Deutschland rechnet 2015 mit 800.000 Asylbewerbern. Davon kommen bis zu 23.000 Menschen nach Sachsen-Anhalt.

19.08.2015, 23:01

Magdeburg. Allein im Juli zählte die Zentrale Anlaufstelle in Halberstadt (Zast) 2183 Flüchtlinge – so viele wie in keinem Monat zuvor. Und die Zahlen steigen weiter. Die offiziellen Jahres-Prognosen wurden schon mehrfach angehoben: von 8000 auf zuletzt 11.500. Nun kommen weitere 10.000 hinzu. Für 2016 gehen die Bundes-Schätzungen in Richtung 1,5 bis 1,8 Millionen Menschen, die nach Deutschland wollen. Knapp drei Prozent davon werden Sachsen-Anhalt zugeteilt: das wären mehr als 50.000.

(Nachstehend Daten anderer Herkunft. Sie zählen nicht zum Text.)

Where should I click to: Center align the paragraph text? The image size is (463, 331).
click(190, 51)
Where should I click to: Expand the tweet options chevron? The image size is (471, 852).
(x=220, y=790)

Sachsen-Anhalts Landkreise fordern deshalb ein neues Verteilsystem. Künftig sollen nur jene Asylbewerber an die Landkreise verteilt werden, die gute Aussichten auf ein Bleiberecht haben – zum Beispiel Syrer. Derzeit werden aber wöchentlich 500 Menschen von der Zentrale in Halberstadt auf die Kommunen verteilt - darunter auch viele vom Balkan ohne Asylchance.

Die Landkreise kommen mit der Wohnunterbringung nicht hinterher. Salzwedels Landrat Michael Ziche (CDU) sagt: „Der Druck ist enorm. Wir brauchen viel größere Erstaufnahmekapazitäten, da darf man jetzt nicht zögerlich sein.“

Die Forderung der Kommunen ist aus Sicht der Landesregierung nicht erfüllbar. Denn: 65 Prozent der Asylbewerber werden abgelehnt. Die Verfahren dauern aber bis zu einem Jahr. Müssten alle in der Zentrale auf ihren Bescheid warten, bräuchte das Land mehr als 10.000 zentrale Betten. „Das funktioniert nicht“, sagt Innenminister Holger Stahlknecht (CDU). Halberstadt hat derzeit 1900 Plätze - viele leben in Zelten. Der Herbst steht vor der Tür. Bis Ende Oktober sollen 2200 Plätze mit festem Dach über dem Kopf da sein. Eine zweite Zast mit 1000 Plätzen kommt nach Halle. Stahlknecht will ein dritte mit weiteren 1000 Plätzen suchen. Eine vierte ist nicht ausgeschlossen.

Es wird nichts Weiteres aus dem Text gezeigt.